Roxelane
Und alles kam für sie darauf an, nicht müde zu werden, und daß sich ihre Kraft, deren sie noch bedürfen würde, im Warten nicht sinnlos verbrauche.
Darum zwang sie ihre Aufmerksamkeit auf ein Tun, das ihrer Lage so entgegengesetzt wie nur möglich war. Jeden einzelnen Teppich leuchtete sie an, um herauszufinden, woher er wohl stamme.
Ganz von selbst kam sie dabei in das nächste Zimmer, in dessen Brokat mattblaue Blumen auf silbernem Grunde blühten.
Es war bald durchforscht.
Doch als sie den Vorhang zum übernächsten raffte, erstarrte sie.

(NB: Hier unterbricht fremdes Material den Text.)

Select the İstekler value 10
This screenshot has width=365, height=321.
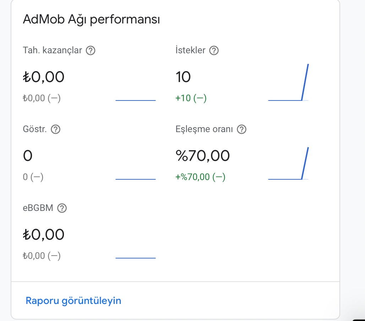tap(183, 77)
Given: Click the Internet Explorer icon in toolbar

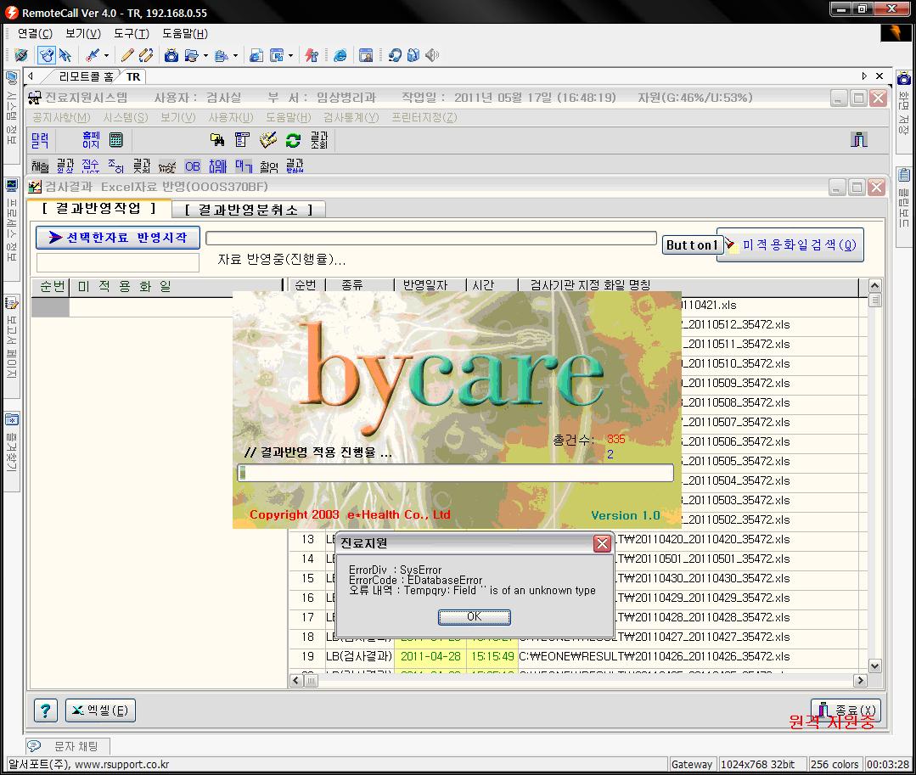Looking at the screenshot, I should coord(340,55).
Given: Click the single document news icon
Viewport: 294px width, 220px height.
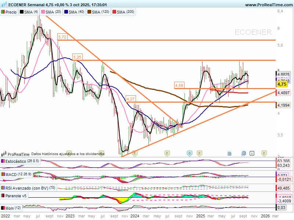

Auf rotem Teppich stand ein riesiges Bett. Die Matratze war rot, rot waren die Laken. Die weißen Kissen aber waren breit mit dem heiligen Grün des Propheten und des Kalifenhauses gerändert.
Wie ein feindlicher Zwang wirkte das leere Bett auf sie, wie eine griffbereite Drohung, vor der ihre Gedanken, daß alles nur ein Spiel sei, zerstoben. Denn ein Schreckliches stand zu Häupten des Bettes.
Wie leblose Statuen hielten zwei Pagen fackeltragend Nachtwache für Soliman Khan. Die Pagen waren verschnitten, und - an den gelben Röcken sah es Roxelane - es waren zwei Stumme! Zwei der Stummen des Serails. Sie waren es, die Brüder und Neffen eines neuen Padischah zu erdrosseln hatten. Zwei der Henker waren es, die man der Zungen beraubte, damit sie nichts vom ersten Entsetzen, von der Todesangst nichts und nichts vom letzten Verröcheln erlauchter Prinzen erzählen konnten.
Mit einem Aufschrei ließ Roxelane den Vorhang fallen und floh.
Sie lief, wie sie vor Denko nie gelaufen wäre und vor niemand sonst. Sie lief, um dem Schrecklichen zu entgehen, das die ungeborene Frucht ihres Schoßes bedrohte. Nichts war sie mehr als wieder das kleine Mädchen in durchlöchertem Röckchen, das zu Serafim wollte und zu ihrer Katze. Die taten ihr nichts! Nichts wollte sie von Brokat mehr und Pracht. Eine Schilfhütte wollte sie, einen Platz hinterm Herd, zurück nach Chortiza wollte sie. Und da, wo sie hingestürzt war, lag sie nun, und von Grauen geschüttelt, vergrub sie wild ihr Gesicht in dem Teppichgewebe aus Meraasch.
8
„Was ist Ihnen, Dame?“ fragte eine Stimme.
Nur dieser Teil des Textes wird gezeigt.